SO, the films: The Symposium itself launched on Wednesday night with the first of three nightly screenings of mobile shorts from around the world. Each screening was held in a darkened theatre with films shown on a large screen. I’ve rarely viewed mobile films in this way before (having generally viewed films on smaller screens/devices – apart from when showing films to students, but then as standalone pieces rather than as a running showreel) and I was struck by the intensity of the experience. Because the films were so short, ranging from something like 15 seconds up to 3 minutes, we were immersed in mobile film in all it’s glory – a real cornucopia of genres, styles and aesthetics which showcased the rich possibilities of pocket cinema brilliantly. I’m more in love with mobile film than ever after this…

The depth and power of emotion in many of the short pieces is quite remarkable. These filmmakers really understand the medium and the art of telling a short story quickly. Interestingly, some of the films were virtually indistinguishable from big budget counterparts in terms of production values as a result of technological shifts (HD camphones) and were not only crisp and clear but also incredibly cinematic due to their framing and sweeping shots (for instance, Wilhelm Jerusalem – Kołacze by Lukasz Krysiewicz). Others retained a more lo-fi aesthetic, including several made using apps such as Instagram and Hipstamatic. Max Schleser’s film “Midtown” was filmed on an iPhone 4 with mCAMLITE, the mobile video created with the Time Piles app, edited with the Splice app and the music was produced using the iMaschine app. It’s amazing to think what can be created with the devices in our pockets.

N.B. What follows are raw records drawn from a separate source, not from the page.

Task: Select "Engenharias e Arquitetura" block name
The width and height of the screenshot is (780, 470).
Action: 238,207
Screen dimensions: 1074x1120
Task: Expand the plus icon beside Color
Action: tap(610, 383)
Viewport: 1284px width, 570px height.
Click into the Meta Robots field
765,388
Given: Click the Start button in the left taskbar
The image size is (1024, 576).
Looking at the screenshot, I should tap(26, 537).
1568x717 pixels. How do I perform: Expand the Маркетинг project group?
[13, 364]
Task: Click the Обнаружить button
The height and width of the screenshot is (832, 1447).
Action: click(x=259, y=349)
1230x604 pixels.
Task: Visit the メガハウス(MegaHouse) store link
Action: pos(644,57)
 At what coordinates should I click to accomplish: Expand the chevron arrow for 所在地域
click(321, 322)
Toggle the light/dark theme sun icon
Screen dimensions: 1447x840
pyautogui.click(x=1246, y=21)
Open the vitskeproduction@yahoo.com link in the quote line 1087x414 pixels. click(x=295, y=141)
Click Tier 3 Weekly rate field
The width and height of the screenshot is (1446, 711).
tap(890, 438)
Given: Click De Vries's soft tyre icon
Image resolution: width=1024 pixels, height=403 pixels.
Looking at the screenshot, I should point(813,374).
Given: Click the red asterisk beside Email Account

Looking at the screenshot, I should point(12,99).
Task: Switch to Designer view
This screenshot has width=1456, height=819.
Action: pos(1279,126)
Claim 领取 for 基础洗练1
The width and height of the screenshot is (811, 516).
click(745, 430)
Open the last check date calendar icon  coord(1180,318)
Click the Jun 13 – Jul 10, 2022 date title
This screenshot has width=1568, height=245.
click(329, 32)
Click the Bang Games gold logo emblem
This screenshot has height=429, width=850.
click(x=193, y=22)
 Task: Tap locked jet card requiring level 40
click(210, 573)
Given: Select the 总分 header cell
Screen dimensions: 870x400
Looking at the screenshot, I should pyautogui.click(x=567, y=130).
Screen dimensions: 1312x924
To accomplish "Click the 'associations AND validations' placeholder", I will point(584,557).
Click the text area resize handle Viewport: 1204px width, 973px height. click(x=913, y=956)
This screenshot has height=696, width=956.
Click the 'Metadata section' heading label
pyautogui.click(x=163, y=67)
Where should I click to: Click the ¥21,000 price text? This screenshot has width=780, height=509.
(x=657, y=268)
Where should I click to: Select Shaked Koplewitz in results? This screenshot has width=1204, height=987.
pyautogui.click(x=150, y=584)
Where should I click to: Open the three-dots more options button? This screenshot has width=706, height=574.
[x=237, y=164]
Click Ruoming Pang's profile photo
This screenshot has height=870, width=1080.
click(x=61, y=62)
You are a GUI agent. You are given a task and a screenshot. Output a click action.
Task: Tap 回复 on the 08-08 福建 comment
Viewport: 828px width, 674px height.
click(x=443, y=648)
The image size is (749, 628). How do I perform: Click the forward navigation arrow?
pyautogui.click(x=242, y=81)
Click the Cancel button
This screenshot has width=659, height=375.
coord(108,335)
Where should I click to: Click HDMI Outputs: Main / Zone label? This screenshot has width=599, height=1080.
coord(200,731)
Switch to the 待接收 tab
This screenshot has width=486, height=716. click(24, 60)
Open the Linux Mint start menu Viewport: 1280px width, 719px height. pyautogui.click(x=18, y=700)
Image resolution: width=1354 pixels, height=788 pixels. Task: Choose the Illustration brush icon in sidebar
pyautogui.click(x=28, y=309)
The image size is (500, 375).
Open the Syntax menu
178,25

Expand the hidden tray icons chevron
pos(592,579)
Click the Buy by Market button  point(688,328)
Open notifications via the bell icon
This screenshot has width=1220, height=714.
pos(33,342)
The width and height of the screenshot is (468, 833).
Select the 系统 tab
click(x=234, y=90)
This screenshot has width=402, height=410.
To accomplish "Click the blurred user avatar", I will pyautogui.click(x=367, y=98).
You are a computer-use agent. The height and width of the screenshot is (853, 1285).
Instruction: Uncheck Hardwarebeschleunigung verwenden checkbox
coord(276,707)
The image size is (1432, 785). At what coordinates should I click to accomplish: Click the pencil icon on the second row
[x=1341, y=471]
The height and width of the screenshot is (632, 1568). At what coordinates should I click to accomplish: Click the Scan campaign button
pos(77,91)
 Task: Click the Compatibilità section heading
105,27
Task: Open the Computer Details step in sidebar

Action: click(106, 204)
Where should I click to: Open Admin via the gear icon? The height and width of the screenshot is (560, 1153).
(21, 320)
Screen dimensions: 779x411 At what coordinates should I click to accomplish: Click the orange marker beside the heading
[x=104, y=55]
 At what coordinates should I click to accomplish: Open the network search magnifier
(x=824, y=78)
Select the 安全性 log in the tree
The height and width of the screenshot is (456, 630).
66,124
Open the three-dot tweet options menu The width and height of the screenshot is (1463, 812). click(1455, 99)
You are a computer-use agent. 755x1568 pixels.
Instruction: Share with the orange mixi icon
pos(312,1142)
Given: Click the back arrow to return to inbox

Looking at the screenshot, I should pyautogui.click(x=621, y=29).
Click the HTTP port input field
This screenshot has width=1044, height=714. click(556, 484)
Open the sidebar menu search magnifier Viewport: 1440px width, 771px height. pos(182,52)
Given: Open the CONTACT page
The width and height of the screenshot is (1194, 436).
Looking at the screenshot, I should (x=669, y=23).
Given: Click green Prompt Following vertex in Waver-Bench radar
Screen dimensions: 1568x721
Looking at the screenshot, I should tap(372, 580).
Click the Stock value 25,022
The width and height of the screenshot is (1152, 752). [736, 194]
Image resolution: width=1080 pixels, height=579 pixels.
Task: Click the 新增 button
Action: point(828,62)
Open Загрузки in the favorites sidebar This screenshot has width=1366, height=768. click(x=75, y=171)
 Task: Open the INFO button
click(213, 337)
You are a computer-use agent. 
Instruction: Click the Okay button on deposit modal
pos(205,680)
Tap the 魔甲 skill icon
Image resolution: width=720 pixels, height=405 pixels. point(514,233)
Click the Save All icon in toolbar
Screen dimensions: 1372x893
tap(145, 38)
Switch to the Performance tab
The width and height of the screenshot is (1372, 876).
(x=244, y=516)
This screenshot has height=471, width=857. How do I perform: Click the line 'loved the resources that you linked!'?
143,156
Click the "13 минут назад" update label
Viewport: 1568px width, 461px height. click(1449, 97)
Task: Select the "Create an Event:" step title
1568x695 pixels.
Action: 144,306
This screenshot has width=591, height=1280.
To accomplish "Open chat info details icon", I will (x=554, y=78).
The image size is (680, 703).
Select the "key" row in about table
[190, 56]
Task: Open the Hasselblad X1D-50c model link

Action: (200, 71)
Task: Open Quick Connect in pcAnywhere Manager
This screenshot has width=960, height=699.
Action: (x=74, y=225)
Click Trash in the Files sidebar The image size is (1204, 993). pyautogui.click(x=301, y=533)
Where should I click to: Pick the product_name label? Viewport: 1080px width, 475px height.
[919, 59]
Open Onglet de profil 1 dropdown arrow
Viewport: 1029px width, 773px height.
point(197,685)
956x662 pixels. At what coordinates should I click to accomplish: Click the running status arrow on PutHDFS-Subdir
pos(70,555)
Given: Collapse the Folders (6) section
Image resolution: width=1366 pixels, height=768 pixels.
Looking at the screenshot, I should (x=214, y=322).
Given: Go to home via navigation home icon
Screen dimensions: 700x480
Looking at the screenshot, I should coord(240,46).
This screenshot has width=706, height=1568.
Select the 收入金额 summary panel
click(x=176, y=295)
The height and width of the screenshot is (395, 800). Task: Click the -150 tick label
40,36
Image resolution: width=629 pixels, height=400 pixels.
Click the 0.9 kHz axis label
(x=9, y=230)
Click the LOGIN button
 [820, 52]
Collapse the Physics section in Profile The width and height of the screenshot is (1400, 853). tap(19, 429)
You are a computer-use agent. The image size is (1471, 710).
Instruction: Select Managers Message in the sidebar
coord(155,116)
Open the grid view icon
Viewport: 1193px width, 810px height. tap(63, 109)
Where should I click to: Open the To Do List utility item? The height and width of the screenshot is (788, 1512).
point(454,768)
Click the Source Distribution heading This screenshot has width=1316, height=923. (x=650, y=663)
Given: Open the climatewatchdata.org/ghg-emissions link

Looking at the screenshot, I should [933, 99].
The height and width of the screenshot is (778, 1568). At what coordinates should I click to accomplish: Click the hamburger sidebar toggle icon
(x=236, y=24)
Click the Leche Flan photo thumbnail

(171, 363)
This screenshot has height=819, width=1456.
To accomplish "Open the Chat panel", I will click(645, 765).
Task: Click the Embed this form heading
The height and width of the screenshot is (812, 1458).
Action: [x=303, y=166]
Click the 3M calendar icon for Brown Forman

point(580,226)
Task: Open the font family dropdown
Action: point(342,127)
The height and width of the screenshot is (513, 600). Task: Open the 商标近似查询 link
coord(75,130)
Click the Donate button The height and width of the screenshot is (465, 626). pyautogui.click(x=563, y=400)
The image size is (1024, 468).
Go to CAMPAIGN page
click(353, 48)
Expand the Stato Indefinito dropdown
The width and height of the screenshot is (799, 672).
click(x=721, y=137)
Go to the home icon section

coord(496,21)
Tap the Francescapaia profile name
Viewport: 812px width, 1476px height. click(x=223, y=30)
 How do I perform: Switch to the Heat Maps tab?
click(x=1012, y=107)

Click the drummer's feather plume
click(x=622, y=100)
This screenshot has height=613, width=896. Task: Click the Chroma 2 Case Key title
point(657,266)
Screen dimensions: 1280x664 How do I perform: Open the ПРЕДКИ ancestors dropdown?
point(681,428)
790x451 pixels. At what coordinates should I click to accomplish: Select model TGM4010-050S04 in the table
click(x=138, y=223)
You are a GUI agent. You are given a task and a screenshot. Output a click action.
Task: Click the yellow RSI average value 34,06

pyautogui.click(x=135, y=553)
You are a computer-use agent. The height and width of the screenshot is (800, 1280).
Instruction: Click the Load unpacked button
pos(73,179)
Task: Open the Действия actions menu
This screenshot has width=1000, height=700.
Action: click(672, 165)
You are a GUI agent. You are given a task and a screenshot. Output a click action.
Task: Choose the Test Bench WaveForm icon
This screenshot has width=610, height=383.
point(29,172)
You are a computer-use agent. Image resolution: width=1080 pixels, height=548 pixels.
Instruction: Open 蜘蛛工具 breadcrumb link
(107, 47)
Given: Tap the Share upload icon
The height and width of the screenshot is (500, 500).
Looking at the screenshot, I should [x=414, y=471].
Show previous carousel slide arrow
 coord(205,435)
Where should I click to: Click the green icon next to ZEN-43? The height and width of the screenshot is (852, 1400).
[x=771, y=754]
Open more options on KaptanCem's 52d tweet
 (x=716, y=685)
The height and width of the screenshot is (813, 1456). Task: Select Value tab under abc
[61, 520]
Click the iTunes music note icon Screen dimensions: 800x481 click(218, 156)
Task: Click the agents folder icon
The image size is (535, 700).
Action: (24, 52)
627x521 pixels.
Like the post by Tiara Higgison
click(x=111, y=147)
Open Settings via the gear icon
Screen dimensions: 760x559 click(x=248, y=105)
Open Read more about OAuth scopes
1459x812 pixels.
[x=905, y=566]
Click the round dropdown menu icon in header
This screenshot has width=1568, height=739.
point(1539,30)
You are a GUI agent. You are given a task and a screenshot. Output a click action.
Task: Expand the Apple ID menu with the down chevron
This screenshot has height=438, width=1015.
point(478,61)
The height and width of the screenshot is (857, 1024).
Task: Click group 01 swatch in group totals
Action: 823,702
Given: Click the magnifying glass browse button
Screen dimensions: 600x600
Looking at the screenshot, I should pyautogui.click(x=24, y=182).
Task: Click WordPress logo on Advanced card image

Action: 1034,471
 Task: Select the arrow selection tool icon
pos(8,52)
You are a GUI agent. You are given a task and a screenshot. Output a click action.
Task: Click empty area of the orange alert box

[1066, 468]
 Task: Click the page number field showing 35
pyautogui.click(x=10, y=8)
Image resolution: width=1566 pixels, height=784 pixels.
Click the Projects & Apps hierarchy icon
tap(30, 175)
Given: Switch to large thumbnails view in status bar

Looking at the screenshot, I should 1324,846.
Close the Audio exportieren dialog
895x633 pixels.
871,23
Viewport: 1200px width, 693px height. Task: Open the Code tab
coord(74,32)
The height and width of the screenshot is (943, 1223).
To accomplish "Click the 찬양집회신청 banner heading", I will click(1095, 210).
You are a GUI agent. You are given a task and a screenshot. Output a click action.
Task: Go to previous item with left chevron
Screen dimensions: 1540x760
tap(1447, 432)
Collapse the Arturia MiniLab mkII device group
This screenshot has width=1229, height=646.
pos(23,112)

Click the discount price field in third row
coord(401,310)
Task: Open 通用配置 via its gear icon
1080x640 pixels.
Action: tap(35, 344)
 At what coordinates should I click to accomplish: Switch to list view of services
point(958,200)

As is practically a defining characteristic of ‘pocket cinema’, the films had a sense of immediacy, intimacy and authenticity. Personal devices are ideally suited for telling personal stories, and the films were so imaginative and varied – the one unifying feature being that they all proved how compelling short-form content can be when the idea/story is really strong. It doesn’t have to take a long time to take people on an emotional journey, as proved by films such as “A Grand Mother” by Candy Elsmore, which conveyed her delight and pride knowing that her grandmother had signed New Zealand’s Suffragette Petition over 100 years ago. The spark and wit of pieces such as Kevin Logan’s “To Have and To Have Not”, and Paul Taylor’s “Digital Trust Hike” were palpable, without detracting from deeper messages. I won’t list all of the films here, but I’ll be searching them out online and if available, will write a follow-up post listing the contributions with hyperlinks (many are not in the public realm as this may compromise their eligibility for festivals etc.).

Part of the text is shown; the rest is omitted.